→ Activity: Wherever a line of the data contains "card", copy that line.

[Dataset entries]
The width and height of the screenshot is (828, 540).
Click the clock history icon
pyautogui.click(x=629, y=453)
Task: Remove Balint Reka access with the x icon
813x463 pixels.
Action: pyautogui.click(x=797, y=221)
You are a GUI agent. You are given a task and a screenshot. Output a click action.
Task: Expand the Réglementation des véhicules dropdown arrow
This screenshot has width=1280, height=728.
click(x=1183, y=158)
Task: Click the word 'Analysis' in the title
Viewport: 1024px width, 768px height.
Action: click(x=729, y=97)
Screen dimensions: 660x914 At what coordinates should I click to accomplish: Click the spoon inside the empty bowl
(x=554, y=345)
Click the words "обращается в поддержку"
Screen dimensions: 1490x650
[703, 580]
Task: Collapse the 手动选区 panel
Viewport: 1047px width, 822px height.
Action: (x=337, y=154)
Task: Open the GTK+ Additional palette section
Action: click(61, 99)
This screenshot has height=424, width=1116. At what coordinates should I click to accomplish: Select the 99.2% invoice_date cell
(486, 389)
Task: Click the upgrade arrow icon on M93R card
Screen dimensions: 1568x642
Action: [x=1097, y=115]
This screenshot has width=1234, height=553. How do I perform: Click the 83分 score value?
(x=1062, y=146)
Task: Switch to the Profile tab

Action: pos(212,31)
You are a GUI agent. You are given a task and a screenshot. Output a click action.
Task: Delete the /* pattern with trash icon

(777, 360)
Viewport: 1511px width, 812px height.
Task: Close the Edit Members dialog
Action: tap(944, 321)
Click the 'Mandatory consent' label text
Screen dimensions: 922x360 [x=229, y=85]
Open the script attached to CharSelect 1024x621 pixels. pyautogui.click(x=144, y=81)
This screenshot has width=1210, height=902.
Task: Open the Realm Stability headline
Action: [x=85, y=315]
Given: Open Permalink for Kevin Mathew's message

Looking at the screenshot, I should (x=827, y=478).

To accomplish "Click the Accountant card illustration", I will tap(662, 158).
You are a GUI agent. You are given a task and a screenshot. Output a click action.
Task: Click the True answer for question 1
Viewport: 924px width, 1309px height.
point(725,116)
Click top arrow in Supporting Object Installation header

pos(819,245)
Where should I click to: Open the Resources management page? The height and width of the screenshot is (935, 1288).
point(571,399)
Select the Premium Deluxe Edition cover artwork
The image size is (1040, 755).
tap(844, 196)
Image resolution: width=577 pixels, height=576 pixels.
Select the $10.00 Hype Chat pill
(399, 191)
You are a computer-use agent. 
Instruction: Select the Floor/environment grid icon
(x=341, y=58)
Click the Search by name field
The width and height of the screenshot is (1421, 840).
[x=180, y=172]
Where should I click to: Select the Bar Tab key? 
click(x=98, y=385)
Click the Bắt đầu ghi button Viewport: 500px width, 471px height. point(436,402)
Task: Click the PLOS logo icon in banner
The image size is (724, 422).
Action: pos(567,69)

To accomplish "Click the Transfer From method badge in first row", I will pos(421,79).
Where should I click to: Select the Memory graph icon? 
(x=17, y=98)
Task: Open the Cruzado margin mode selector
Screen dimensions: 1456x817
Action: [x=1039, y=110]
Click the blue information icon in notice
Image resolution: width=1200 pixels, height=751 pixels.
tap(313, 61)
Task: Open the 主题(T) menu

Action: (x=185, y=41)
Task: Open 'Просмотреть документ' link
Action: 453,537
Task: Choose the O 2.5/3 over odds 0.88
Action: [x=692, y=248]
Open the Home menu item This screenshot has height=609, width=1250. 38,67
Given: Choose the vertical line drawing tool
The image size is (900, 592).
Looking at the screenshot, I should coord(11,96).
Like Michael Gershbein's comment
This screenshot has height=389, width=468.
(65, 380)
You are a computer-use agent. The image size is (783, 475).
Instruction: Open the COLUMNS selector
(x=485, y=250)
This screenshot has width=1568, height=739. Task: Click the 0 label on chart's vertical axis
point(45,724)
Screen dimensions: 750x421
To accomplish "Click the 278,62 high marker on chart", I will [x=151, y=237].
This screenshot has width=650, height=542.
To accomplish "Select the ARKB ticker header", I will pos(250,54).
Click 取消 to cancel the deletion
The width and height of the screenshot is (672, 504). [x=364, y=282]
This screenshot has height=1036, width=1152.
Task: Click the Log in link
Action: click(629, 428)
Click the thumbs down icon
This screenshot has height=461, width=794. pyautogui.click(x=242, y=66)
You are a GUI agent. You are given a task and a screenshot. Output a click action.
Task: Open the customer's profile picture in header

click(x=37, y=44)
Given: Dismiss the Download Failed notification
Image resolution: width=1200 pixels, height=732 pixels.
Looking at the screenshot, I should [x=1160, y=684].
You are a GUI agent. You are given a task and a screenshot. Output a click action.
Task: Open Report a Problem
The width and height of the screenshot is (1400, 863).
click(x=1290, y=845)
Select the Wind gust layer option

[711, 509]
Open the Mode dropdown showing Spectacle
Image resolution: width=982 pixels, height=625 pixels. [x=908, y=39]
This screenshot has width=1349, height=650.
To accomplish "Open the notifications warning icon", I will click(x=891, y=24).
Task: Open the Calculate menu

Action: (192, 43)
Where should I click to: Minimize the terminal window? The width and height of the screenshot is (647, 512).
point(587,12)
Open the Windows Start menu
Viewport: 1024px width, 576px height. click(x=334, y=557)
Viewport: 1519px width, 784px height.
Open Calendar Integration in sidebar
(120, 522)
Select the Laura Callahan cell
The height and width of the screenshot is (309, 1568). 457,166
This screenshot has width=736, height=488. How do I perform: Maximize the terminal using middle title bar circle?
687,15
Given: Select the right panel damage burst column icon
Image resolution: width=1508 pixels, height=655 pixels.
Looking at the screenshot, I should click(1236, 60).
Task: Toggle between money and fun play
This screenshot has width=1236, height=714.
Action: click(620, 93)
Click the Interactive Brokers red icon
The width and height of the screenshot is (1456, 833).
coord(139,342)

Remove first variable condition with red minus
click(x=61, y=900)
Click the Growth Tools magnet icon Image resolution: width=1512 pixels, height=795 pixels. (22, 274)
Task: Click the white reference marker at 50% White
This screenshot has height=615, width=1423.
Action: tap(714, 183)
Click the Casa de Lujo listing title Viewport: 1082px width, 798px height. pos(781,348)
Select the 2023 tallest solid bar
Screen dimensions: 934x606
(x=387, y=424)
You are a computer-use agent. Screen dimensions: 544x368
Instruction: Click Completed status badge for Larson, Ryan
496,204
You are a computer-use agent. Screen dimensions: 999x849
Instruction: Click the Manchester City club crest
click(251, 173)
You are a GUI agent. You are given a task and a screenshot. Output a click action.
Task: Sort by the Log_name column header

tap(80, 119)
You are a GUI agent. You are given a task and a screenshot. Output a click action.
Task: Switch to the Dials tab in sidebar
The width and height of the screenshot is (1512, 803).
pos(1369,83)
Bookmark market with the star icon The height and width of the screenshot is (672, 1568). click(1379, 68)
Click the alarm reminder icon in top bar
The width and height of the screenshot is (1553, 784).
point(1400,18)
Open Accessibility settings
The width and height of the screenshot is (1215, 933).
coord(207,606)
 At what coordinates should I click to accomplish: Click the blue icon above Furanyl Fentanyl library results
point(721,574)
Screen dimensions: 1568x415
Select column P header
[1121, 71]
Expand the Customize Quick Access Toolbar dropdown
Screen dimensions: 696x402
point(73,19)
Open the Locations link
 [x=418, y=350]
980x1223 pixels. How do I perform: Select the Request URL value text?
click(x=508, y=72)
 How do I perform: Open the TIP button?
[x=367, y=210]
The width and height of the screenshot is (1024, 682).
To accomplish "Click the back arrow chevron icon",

→ Solution to this problem:
Task: Click the upgrade arrow icon on M93R card
To accomplish "Click the Accountant card illustration", I will tap(662, 158).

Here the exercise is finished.